%%

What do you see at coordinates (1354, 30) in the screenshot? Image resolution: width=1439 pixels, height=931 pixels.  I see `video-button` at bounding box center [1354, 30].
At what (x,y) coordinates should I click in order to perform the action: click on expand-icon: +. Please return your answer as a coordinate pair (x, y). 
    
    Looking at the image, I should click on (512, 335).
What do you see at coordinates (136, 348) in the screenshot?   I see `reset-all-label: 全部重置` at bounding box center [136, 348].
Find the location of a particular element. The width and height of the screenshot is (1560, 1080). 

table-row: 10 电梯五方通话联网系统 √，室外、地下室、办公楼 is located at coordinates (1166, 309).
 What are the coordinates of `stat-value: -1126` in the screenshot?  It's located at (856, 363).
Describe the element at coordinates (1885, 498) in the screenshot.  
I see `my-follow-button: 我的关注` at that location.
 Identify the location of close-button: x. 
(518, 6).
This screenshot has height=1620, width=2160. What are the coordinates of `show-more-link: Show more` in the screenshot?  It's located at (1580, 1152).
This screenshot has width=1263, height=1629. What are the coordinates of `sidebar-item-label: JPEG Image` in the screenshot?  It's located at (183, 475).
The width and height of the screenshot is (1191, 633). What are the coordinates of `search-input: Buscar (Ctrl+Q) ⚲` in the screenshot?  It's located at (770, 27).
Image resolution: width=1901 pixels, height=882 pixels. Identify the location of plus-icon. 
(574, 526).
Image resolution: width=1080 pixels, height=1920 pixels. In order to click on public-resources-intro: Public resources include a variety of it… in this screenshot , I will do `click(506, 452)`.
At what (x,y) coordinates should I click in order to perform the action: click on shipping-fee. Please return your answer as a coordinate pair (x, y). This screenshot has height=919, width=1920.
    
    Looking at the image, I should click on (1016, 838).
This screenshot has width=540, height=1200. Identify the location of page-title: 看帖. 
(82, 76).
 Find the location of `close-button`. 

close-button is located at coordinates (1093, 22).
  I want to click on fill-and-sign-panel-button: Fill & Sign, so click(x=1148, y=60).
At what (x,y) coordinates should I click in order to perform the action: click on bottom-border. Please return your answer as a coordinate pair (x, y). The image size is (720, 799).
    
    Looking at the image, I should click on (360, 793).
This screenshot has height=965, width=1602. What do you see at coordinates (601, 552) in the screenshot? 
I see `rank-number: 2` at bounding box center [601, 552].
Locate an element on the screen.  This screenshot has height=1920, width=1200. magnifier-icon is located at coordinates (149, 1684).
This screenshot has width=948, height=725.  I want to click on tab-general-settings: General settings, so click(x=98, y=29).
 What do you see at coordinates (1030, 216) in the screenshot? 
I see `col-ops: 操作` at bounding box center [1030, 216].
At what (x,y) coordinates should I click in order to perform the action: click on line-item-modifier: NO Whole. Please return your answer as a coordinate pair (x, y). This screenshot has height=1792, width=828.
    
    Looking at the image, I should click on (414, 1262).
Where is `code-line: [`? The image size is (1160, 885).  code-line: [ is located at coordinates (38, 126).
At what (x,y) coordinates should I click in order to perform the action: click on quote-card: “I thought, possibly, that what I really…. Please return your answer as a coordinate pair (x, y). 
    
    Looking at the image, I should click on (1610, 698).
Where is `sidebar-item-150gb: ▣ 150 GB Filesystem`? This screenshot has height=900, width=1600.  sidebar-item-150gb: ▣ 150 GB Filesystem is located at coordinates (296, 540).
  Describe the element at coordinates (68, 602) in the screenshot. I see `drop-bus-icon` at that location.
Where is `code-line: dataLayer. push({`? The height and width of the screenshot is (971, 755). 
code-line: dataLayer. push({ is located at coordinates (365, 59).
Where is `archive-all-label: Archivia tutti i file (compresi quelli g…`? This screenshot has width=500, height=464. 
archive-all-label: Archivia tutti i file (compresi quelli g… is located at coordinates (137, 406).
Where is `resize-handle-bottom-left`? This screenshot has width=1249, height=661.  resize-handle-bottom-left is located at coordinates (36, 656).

%%

__Task__:
Return everything from the start of the items down to the line containing "at (856, 363).", including that line, and copy each line without any change.

__Exercise output__:
What do you see at coordinates (1354, 30) in the screenshot? Image resolution: width=1439 pixels, height=931 pixels.  I see `video-button` at bounding box center [1354, 30].
At what (x,y) coordinates should I click in order to perform the action: click on expand-icon: +. Please return your answer as a coordinate pair (x, y). 
    
    Looking at the image, I should click on (512, 335).
What do you see at coordinates (136, 348) in the screenshot?   I see `reset-all-label: 全部重置` at bounding box center [136, 348].
Find the location of a particular element. The width and height of the screenshot is (1560, 1080). 

table-row: 10 电梯五方通话联网系统 √，室外、地下室、办公楼 is located at coordinates (1166, 309).
 What are the coordinates of `stat-value: -1126` in the screenshot?  It's located at (856, 363).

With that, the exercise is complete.